## [ACTION ITEM]
With the pictures left out, retype exactly the lines below starting at the line that contains "942x626 pixels." and ending at the line that contains "Wireless in the".

## [RECORDS PROVIDED]
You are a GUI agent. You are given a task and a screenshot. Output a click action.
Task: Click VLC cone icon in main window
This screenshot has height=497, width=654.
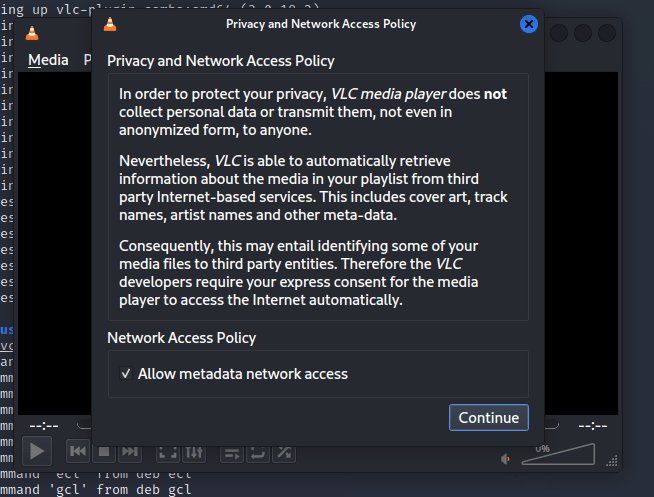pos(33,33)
--
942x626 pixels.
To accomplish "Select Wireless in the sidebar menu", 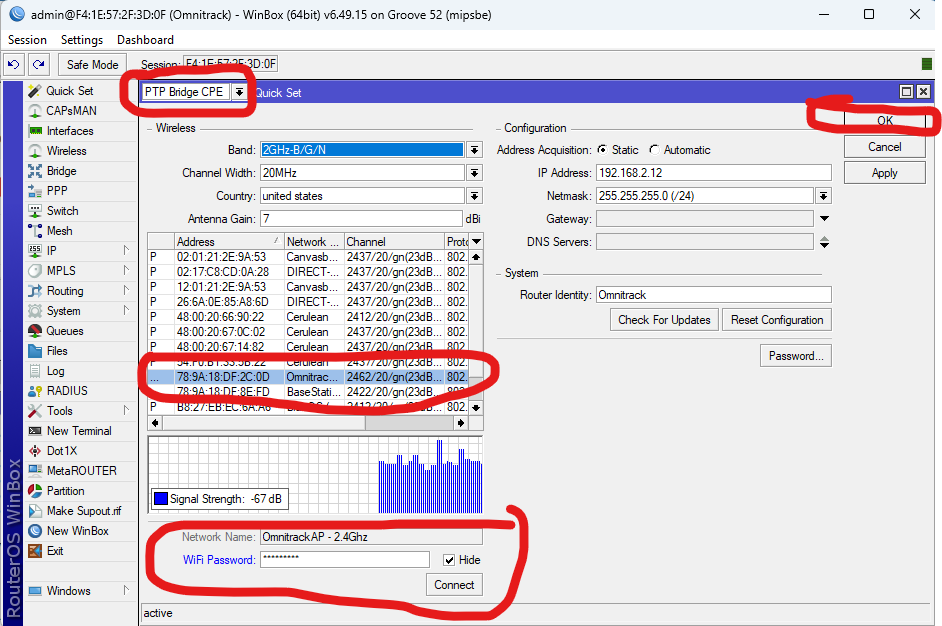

## [RESPONSE TO THIS TASK]
942x626 pixels.
To accomplish "Select Wireless in the sidebar menu", 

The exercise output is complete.